*PROBLEM DESCRIPTION*
Give the data again, word for word.

*THE DATA*
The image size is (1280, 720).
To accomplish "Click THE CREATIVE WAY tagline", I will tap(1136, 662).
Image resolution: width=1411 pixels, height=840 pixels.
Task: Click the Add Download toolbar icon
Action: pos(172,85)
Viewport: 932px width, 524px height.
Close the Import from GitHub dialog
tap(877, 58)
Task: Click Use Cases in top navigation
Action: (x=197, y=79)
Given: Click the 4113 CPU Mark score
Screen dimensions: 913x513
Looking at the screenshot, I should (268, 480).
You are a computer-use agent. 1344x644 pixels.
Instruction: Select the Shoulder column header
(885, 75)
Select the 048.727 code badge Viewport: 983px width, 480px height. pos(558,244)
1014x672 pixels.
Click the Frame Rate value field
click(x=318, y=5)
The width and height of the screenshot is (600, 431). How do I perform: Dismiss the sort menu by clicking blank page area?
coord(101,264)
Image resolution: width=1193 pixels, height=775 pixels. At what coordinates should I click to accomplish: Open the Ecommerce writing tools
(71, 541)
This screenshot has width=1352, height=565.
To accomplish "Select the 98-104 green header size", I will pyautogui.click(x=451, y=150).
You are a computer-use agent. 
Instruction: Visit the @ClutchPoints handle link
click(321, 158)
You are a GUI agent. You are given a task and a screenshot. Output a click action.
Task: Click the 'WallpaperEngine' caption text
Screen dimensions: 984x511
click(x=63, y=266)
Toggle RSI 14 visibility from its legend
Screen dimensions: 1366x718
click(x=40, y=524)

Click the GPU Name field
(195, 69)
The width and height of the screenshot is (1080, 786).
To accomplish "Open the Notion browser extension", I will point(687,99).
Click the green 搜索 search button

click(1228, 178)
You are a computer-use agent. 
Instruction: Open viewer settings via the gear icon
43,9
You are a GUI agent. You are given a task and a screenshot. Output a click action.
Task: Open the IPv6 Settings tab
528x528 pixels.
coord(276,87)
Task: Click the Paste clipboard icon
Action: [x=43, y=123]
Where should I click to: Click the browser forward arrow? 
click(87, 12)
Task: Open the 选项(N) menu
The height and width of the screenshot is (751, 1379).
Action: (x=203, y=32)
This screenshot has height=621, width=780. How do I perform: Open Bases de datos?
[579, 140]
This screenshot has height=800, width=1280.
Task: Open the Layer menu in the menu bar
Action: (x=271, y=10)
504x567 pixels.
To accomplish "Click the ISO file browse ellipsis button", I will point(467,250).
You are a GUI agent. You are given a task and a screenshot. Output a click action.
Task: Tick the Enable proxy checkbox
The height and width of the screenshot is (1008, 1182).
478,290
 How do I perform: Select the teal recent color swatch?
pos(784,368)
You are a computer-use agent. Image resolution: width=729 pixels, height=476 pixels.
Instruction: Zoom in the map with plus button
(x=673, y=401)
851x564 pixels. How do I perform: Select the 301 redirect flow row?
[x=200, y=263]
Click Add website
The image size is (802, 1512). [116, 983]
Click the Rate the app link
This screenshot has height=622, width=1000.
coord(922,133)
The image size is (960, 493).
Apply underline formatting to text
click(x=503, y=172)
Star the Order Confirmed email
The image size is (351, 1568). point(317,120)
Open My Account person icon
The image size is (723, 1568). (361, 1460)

*SOLVED PROBLEM*
The image size is (1280, 720).
To accomplish "Click THE CREATIVE WAY tagline", I will tap(1136, 662).
Image resolution: width=1411 pixels, height=840 pixels.
Task: Click the Add Download toolbar icon
Action: pos(172,85)
Viewport: 932px width, 524px height.
Close the Import from GitHub dialog
tap(877, 58)
Task: Click Use Cases in top navigation
Action: (x=197, y=79)
Given: Click the 4113 CPU Mark score
Screen dimensions: 913x513
Looking at the screenshot, I should (268, 480).
You are a computer-use agent. 1344x644 pixels.
Instruction: Select the Shoulder column header
(885, 75)
Select the 048.727 code badge Viewport: 983px width, 480px height. pos(558,244)
1014x672 pixels.
Click the Frame Rate value field
click(x=318, y=5)
The width and height of the screenshot is (600, 431). How do I perform: Dismiss the sort menu by clicking blank page area?
coord(101,264)
Image resolution: width=1193 pixels, height=775 pixels. At what coordinates should I click to accomplish: Open the Ecommerce writing tools
(71, 541)
This screenshot has width=1352, height=565.
To accomplish "Select the 98-104 green header size", I will pyautogui.click(x=451, y=150).
You are a computer-use agent. 
Instruction: Visit the @ClutchPoints handle link
click(321, 158)
You are a GUI agent. You are given a task and a screenshot. Output a click action.
Task: Click the 'WallpaperEngine' caption text
Screen dimensions: 984x511
click(x=63, y=266)
Toggle RSI 14 visibility from its legend
Screen dimensions: 1366x718
click(x=40, y=524)

Click the GPU Name field
(195, 69)
The width and height of the screenshot is (1080, 786).
To accomplish "Open the Notion browser extension", I will point(687,99).
Click the green 搜索 search button

click(1228, 178)
You are a computer-use agent. 
Instruction: Open viewer settings via the gear icon
43,9
You are a GUI agent. You are given a task and a screenshot. Output a click action.
Task: Open the IPv6 Settings tab
528x528 pixels.
coord(276,87)
Task: Click the Paste clipboard icon
Action: [x=43, y=123]
Where should I click to: Click the browser forward arrow? 
click(87, 12)
Task: Open the 选项(N) menu
The height and width of the screenshot is (751, 1379).
Action: (x=203, y=32)
This screenshot has height=621, width=780. How do I perform: Open Bases de datos?
[579, 140]
This screenshot has height=800, width=1280.
Task: Open the Layer menu in the menu bar
Action: (x=271, y=10)
504x567 pixels.
To accomplish "Click the ISO file browse ellipsis button", I will point(467,250).
You are a GUI agent. You are given a task and a screenshot. Output a click action.
Task: Tick the Enable proxy checkbox
The height and width of the screenshot is (1008, 1182).
478,290
 How do I perform: Select the teal recent color swatch?
pos(784,368)
You are a computer-use agent. Image resolution: width=729 pixels, height=476 pixels.
Instruction: Zoom in the map with plus button
(x=673, y=401)
851x564 pixels. How do I perform: Select the 301 redirect flow row?
[x=200, y=263]
Click Add website
The image size is (802, 1512). [116, 983]
Click the Rate the app link
This screenshot has height=622, width=1000.
coord(922,133)
The image size is (960, 493).
Apply underline formatting to text
click(x=503, y=172)
Star the Order Confirmed email
The image size is (351, 1568). point(317,120)
Open My Account person icon
The image size is (723, 1568). (361, 1460)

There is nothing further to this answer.